4 New Publications + Updated Resource Catalog

Welcome to Thunder Basin

This is the first in a series of factsheets on the wildlife, ecology, and landscape of the Thunder Basin National Grassland in northeastern Wyoming.

Evapotranspiration: Basics, Terminology and its Importance

The efficient use of water resources in agriculture requires adequately quantifying the water use, i.e. ET, which represents the main consumptive use of water in agricultural production. ET represents direct response in terms of water losses from the field as a function of soil, water, and crop management and climatic conditions and is a powerful indicator of crop water productivity. Therefore, it is important to understand and accurately quantify ETc, which further can help farmers to use reliable information and tools to make better irrigation decisions. This bulletin describes the basic concept of evapotranspiration and defines the major difference between commonly used ET terms, mainly PET, ETref, and ETc. A common understanding of these terms will help to understand the fundamental ET process and to better communication among producers, extension educators, and researchers.

3-Step Body Condition Scoring (BCS) for Range Cattle

Body condition scores or BCS are a systematic approach to quantifying the energy reserves of beef cattle grazing on rangeland and pastureland.  Changes in these fat and muscle reserves are visually noticeable and are an indication of the nutritional status of the animal, rangeland forage conditions, and reproductive performance.  Key times to score cattle are prior to calving, prior to breeding, and at weaning.  This is often done 100 days before calving and 60 days before breeding.  Body condition of beef cattle are judged on a scale of 1-9 (with 1 being emaciated, 5 being ideal, and 9 being obese).  This 3-step guide is an easy to use and practical approach to determining body condition scores of cattle and will assist ranchers in making management decisions.

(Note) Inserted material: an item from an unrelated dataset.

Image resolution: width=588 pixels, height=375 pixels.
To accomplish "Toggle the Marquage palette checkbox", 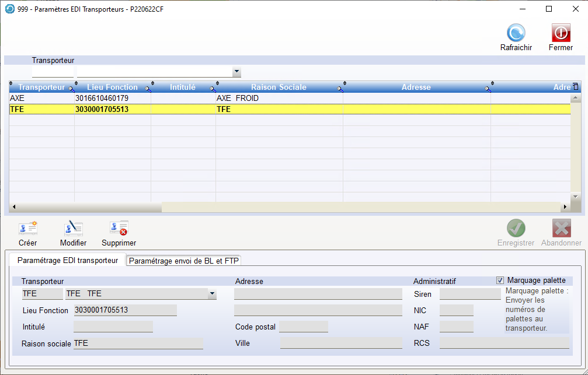I will click(500, 281).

Use of Pseudomonas fluorscens as a bioherbicide for cheatgrass and other invasive winter annual grass control

Work over the past 15 years has identified unique strains of the ubiquitous soil bacteria Pseudomonas flourescens to control invasive annual grasses. These strains were originally identified from wheat fields in Washington with annual grass injury. From those, specific strains were identified that are reported to only affect certain invasive annual grasses. These strains colonize intercellular space in the roots of the target invasive annual grass and reduce plant growth by inhibiting root cell membrane production. This results in stunting of the target plant. There are currently two strains potentially being utilized as bioherbicides, D7 and ACK55.

2017 Resource Catalog

Publications listed in this catalog are available from the University of Wyoming College of Agriculture and Natural Resources through the University of Wyoming Extension and the Wyoming Agricultural Experiment Station. The catalog is updated throughout the year.